Voici dans son intégralité la tribune de Julien Chongwang intitulée « Ainsi pourrait s’organiser avec succès la CAN 2019 »

 

Compte tenu de la crise économique et financière que le pays traverse et qui vient de le replonger dans les bras impitoyables du FMI, lui enlevant au passage sa souveraineté budgétaire ;

Vu la situation sécuritaire préoccupante marquée par la guerre contre la nébuleuse Boko Haram ; laquelle connaît un regain de sa capacité de nuisance et arrache désormais la vie à beaucoup de nos compatriotes chaque semaine dans la région de l’Extrême-Nord ;

Considérant l’équilibre social on ne peut plus fragile du fait des revendications de toutes sortes dont la plus redoutable est sans nul doute la crise anglophone ;

Eu égard aux élections présidentielles, législatives, municipales, et peut-être régionales, qui sont prévues en 2018 et qui requièrent d’inestimables investissements financiers, humains et matériels dans un contexte de crise économique ;

Constatant l’important retard que nous accusons dans l’ensemble sur la mise en place des infrastructures nécessaires pour accueillir la coupe d’Afrique des Nations de football (CAN) 2019, nonobstant l’optimisme totalement irraisonné d’un certain nombre de compatriotes ;

Le Cameroun est (était) normalement fondé à renoncer à l’organisation de la CAN en 2019 pour se positionner sur une édition ultérieure qu’il pourra abriter cette fois-là avec beaucoup plus de sérénité, beaucoup moins d’incertitudes et sûrement avec maestria.

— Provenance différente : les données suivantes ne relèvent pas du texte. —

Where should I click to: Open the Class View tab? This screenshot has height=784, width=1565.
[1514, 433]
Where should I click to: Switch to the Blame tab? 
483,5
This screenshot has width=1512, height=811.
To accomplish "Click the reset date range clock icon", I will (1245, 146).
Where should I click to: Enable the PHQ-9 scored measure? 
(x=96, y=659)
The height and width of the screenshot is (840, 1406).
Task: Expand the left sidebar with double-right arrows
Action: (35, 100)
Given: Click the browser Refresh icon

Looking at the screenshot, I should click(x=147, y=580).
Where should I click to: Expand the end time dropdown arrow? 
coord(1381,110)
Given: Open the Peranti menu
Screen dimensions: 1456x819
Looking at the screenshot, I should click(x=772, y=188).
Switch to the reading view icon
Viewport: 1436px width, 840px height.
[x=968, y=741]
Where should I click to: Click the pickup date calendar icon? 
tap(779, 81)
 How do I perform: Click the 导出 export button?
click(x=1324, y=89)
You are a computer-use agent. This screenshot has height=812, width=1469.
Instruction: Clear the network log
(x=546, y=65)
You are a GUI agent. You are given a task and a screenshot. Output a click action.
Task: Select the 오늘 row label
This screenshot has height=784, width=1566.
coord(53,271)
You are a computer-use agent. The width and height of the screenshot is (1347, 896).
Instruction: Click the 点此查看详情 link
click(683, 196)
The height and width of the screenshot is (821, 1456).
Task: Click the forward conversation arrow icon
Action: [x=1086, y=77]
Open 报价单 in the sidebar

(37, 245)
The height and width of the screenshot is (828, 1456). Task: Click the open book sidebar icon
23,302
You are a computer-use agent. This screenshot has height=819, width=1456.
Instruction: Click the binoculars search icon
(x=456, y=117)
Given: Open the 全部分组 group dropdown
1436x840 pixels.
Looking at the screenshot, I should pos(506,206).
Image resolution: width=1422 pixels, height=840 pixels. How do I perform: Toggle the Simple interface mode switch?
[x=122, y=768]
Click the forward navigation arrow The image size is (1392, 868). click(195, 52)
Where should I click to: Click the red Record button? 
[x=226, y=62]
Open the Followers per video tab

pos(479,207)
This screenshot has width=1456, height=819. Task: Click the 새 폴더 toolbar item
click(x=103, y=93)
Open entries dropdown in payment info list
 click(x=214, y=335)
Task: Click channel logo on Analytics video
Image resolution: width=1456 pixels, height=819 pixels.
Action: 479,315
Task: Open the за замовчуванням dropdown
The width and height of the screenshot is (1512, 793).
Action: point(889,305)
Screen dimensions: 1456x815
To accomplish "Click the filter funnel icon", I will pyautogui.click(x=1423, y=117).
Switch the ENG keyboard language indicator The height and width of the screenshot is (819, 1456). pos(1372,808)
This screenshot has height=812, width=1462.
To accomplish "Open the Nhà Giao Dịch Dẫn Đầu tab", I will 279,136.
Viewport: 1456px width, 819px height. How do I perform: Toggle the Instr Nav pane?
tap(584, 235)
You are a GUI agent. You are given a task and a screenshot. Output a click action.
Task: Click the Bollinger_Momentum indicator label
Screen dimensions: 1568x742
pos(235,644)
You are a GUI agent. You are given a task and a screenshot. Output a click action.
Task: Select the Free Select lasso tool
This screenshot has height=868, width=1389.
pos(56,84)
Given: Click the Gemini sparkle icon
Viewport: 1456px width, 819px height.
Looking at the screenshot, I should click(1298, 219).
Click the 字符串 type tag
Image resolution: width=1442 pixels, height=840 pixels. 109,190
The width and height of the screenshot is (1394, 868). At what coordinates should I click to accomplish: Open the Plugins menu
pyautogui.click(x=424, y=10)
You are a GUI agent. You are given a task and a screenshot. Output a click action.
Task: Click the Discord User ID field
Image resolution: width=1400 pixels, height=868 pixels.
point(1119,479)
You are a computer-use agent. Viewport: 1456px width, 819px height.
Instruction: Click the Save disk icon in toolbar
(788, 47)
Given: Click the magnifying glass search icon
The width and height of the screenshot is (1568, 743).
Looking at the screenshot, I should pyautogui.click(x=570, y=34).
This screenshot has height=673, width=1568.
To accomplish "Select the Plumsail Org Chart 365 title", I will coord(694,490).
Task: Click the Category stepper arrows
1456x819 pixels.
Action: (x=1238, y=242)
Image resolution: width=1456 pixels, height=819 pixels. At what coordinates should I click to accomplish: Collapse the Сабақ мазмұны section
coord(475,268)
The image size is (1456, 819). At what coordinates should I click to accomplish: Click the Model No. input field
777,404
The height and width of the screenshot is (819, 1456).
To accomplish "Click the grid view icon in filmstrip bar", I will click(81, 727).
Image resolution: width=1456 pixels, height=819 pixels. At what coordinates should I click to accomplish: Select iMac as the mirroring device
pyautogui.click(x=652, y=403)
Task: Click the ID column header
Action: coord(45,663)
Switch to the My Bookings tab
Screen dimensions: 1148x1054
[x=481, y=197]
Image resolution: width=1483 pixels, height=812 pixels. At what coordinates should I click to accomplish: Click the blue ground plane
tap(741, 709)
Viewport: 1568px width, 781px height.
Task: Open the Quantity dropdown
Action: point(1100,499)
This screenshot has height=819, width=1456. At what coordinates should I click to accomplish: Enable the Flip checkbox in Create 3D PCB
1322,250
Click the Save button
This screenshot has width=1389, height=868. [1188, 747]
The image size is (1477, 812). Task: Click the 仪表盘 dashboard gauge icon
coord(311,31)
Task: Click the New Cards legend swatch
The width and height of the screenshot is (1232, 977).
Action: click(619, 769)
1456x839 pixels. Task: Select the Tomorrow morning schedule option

Mais bon, puisque le chef de l’Etat a clos le débat la semaine dernière en s’engageant coûte que coûte pour l’organisation de cette compétition en 2019, point n’est plus besoin de s’attarder sur ces nombreuses réserves. L’urgence est maintenant de rechercher les voies et moyens susceptibles de nous aider à accueillir cette grand-messe du football continental avec le moins de couacs possibles. C’est dans cette logique que s’inscrit notre modeste contribution

Cette proposition qui tient grand compte du peu de temps qu’il nous reste avant la date de l’événement, s’appuie sur un postulat qui est d’exclure d’emblée les stades d’Olembé (Yaoundé) et de Japoma (Douala) de la compétition pour se contenter de l’exploitation des infrastructures existantes moyennant leur mise à niveau.

 

I- Pourquoi exclure les stades d’Olembé et de Japoma ?

 

Nous avons procédé à des vérifications des durées de construction de nombreux stades dans le monde, en particulier en occident. Et le constat qui se dégage de ces vérifications est qu’en général, les stades qui ont une capacité de 30 000 places et plus sont érigés en 36 mois (trois ans) en moyenne. Et la plupart des stades qui ont fait l’objet de nos vérifications ne sont que de simples stades de football et ils se situent en Europe (Portugal, Suisse, Autriche, Ukraine, Pologne, France, Pays Bas) où une fois engagés, les travaux ne s’arrêtent généralement que lorsqu’ils sont terminés.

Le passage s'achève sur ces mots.